Dale Runyon part one
DALE RUNYON PART ONE
Dale Runyon, a young car guy from Everett, Washington. A pioneer in hot rodding and customizing in the mid-late 1940’s. A story by Tom Nielsen.
In the beginning:
By the end of WWII the California hot rod craze was moving up the West coast to the larger metropolitan areas of Portland and Seattle. While in its infancy, some young car fans began customizing their everyday drivers and a few creative hot rodders built roadsters out of cast off parts.
In 1945-6 there were a couple speed shops in Seattle and Portland that sold hop-up parts and were involved in racing track roadsters. But for the most part the young car guys had to be resourceful in building a custom or hot rod. They worked on their cars themselves and developed a network of friends who shared ideas and helped each other.
One of these aspiring, ambitious, young car guys was Dale Runyon from Everett, Washington. Everett is about thirty miles north of Seattle where the Boeing 787 Dreamliners are built today.
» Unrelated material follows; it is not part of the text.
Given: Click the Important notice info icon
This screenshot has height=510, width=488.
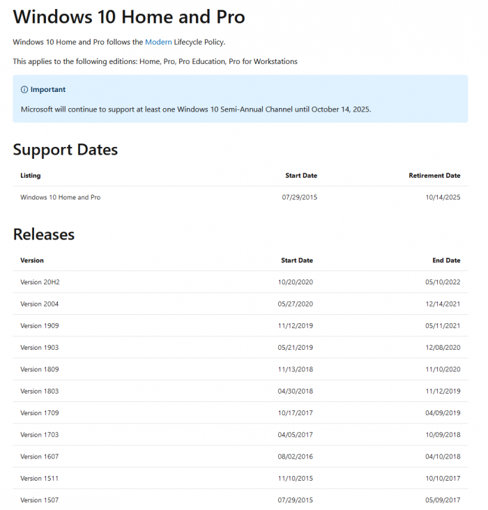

In the forties it was a mill town with a small group of car fans that were pioneers in the area of modifying cars for more performance and better looks.
On the North end of Seattle the Aurora Speedway was located near an amusement park called Playland. The car races there attracted many of the early hot rodders as both spectators and participants. The racing roadsters were one of the main motivating forces in the beginning stages of the hot rod movement in the Pacific Northwest.
Dale told me that he didn’t belong to a car club because there weren’t any clubs to join in the 1940’s. But he and his friends would attend the races at the Seattle track where other cars guys would congregate and show off their customized cars. This was also the time before any custom car shows were being put on in Seattle and before Hot Rod magazine made its debut.
In the forties when he got his driver’s license Dale was working at his parent’s grocery store in South Everett. An ambitious, young, car crazy kid made a promise to his mom that if he got a car he wouldn’t smoke or drink. However, he found himself way too busy and broke to take up those “bad habits” anyway. Everett’s young Dale Runyon was spending all his money and leisure time building hot rods and customs.
Newer used cars were hard to come by at that time because of the huge post war demand for cars. Production of automobiles in the US had stopped from 1942 through 1945.
This didn’t deter Dale though and he was always busy fixing up Fords and Mercs. When he sold them he never seemed to have a problem finding his next project. In fact, he built two full custom convertibles that were relatively new cars at the time he began working on them. All this car activity happened between 1945 to 1949.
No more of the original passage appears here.